Space Force has a Lying Problem
Pubic Disclosure: burner account. Sorry for the length of this rant. I am choosing to write this on reddit because it seems to be the most reliable forum to discuss issues and share relevant information within the USSF (oddly enough).
The Space Force has a problem, and that problem is that lying is a culturally accepted practice.
Since I transferred over to the Space Force, I struggled to give words to a phenomenon that I encounter in almost every part of the service but after a long time and self-reflection, I finally was able to put a word to it. Space Force Lies. Not simply scattered groups of individuals who do it to gain a personal advantage and fail to be caught but something that manifests in nearly every facet of daily practice that it has not become just accepted, it’s structurally taught and encouraged. Lying is so pervasive and ingrained that people are desensitized and culturally incentivized to do it.
Now, before everyone levels accusations that this is in every service, I fully acknowledge that I saw liars in my previous service, and I have no doubt it occurs in to some degree every branch (humans are human). However, what I witnessed were individuals who lied, a few were caught and punished, most others not, but at no point did I feel like the service itself promoted or incentivized lying.
There are several examples demonstrating the structural teaching, incentivizing, and rewarding of lying. These examples include the current EPR/OPR structure and writing style, commander’s awards programs, unit readiness assessments, and most debrief reports. While I can go into detail on each one of these examples, that is not the point of this rant. The point is that in each have informal, self-imposed, expectations that are taught and enforced (typically by those who were rewarded for lying) that to be successful that things must be quantified otherwise they are not praiseworthy, exaggeration and embellishment is accepted (at times outright encouraged), anything but stellar is bad, and that technology and innovation can overcome any lack of resource or preparation. In the end it all ends up being one big lie, perpetuated and reinforced by itself.
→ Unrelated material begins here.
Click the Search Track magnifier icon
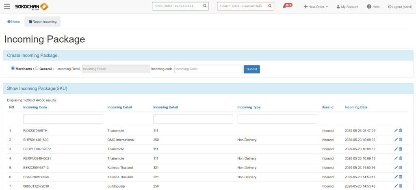The image size is (416, 190). tap(270, 6)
The only example I will provide because to me it personifies the issue in its entirety. At one point I was asked to judge quarterly award packets. I looked through over 25 packets and at the end I realized: 1) not one had used a single verb in writing the narrative, 2) every single packet used numbers that were 4 or 5 orders of magnitude higher than was realistic, and 3) that in all but 1, no one had done anything but be passive observers to actions taking place on the other side of the world but didn’t shy from attempting to take credit like they were in the middle of it. In the end it didn’t matter what I said or did because I realized the problem was culturally embedded into the USSF.
I don’t have any concrete recommendations on how to fix this problem because the people who must implement and sustain any change are the very same people who have been rewarded by structural lying. However, I will provide a warning that if the USSF doesn’t work to implement changes to structural systems (i.e. evals, awards, promotions, etc.) and publicly out and punish serious offenders, then the organization will suffer later when you have the first true Guardians who think this is okay and right because they have never experience anything else.
Edit #1: Looking through the comments I see that my overall point may have been missed the moment I mentioned the EPR/OPR and command award system. While both of those are extremely frustrating and should be radically overhauled or replaced altogether those are just symptoms of a larger problem. So allow me to be clear on what I am trying to say. I see Guardians lying every day. Its most pervasive in people who are more senior but I am starting to see some of the same behavior in Guardians who came in about 3-4 years now and I honestly believe it is learned, culturally incentivized behavior. I personally believe this is contributing to what I think is a major divergence in understanding between USSF senior decision makers and the rest of the force because they are likely not getting the real story.